"Ser ciego es otra forma de ver la belleza"
Lo primero que deben saber de Alfonso Corominas es que es un cachondo mental. Lo segundo, que se quedó ciego a los 20 años. Lo tercero, bastante relacionado con lo primero, es que ha escrito un libro de viajes: Viaje a la luz. Paseo con Hitchcock por Córdoba y Granada (Alhena Media).
Alfonso elige un clásico, el restaurante alemán Edelweiss, "que es muy de mi generación", explica vía mail, "y porque el narrador y su acompañante han ido muchas veces"; es decir: él mismo y su mujer, Pilar, que le hace de lazarillo cuando viajan y tiene un rol trascendental en la novela, que tiene mucho de declaración de amor.

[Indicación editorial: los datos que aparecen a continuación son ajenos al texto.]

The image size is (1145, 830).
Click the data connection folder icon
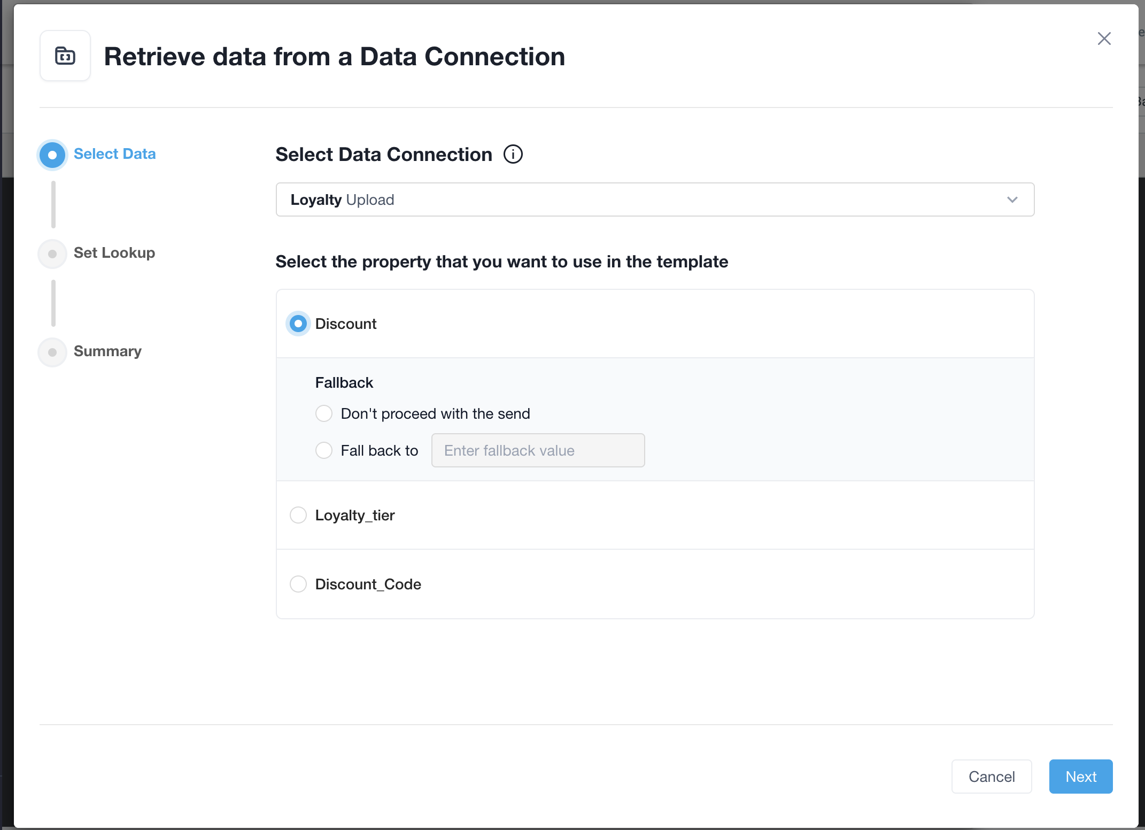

Llego a la cita esperando encontrarme con un orangután de 90 kilos, que es como Alfonso se describe en el libro. Nada de eso. Es mucho menos corpulento. Sí es cierto, como también explica, que uno tarda en percatarse de que sus ojos azules no ven (lo que a veces le complica la vida). Y no lo hacen: tantea la mesa buscando la cerveza o pide que describas la distribución de la comida en su plato.
No sólo es invidente y jefe de Informática en Caja Madrid: escribe sobre viajes
Alfonso, de 56 años, es el menor de -agárrense- 14 hermanos. Otros cuatro también han heredado su enfermedad genética: retinitis pigmentaria. "Yo debo de ser tonto", dice Alfonso. "Antes de perder la vista era consciente de mi enfermedad, pero como si no fuera conmigo. Mira que me gusta la genética y uno de mis hermanos ya se había quedado ciego...". Y enseguida añade una de sus bromas, las mismas que salpican toda su novela: "¡Por ahora el concepto herencia lo llevo fatal!". "Es una putada, pero vivir en Uganda debe de ser mucho peor", añade ya serio.
Alfonso y Pilar -que son padres de dos varones sanos- se conocieron cuando él estudiaba Matemáticas. Hoy es director de Sistemas de Cuentas de Caja Madrid. "De los 30 a los 40 años me dediqué a trabajar. Ser ciego es incómodo para todo, y zancadillas no me han puesto, pero he tenido que poner mucho esfuerzo. Con el tiempo la informática empezó a aburrirme; tenía la cruz de la escritura, mi vocación. Me dije: 'Sólo se vive una vez'. Y me puse a ello".
Viaje a la luz arranca en la estación de Atocha, ante un mostrador que atiende un hombre al que Alfonso se empeña en llamar "señorita" mientras Pilar se muere de vergüenza. En sus páginas uno se mete en la piel de alguien que no ve pero disfruta a tope viajando. "Los viajes sin ver son una maravilla; viendo, deben de ser una cosa... como para partirse en dos", escribe Alfonso. De su mano, el lector descubre otra forma de admirar a las cordobesas a través del traqueteo de sus tacones contra los adoquines. O se le hace la boca agua con su descripción del cordero a la miel y otros platos, pues estamos ante un gourmet que ha disfrutado de la ensalada de morros y del arenque y que ahora está entregado a su tartar. "Delicioso".
"La ceguera se ha tratado desde el punto de vista práctico y laboral, pero no tanto del estético, de cómo un ciego percibe la belleza", explica. "Al menos no que yo conozca. Y creo que lo conocería", dice este asiduo de El Libro Hablado, la biblioteca de la ONCE, hobby que comparte con Pilar (antes de dormir, escuchan una novela).
"¿Ya hemos terminado?", pregunta Alfonso cuando percibe una tregua en las preguntas. Y añade con su guasa: "Nunca una mujer me había escuchado con tanta atención y encima tomando nota".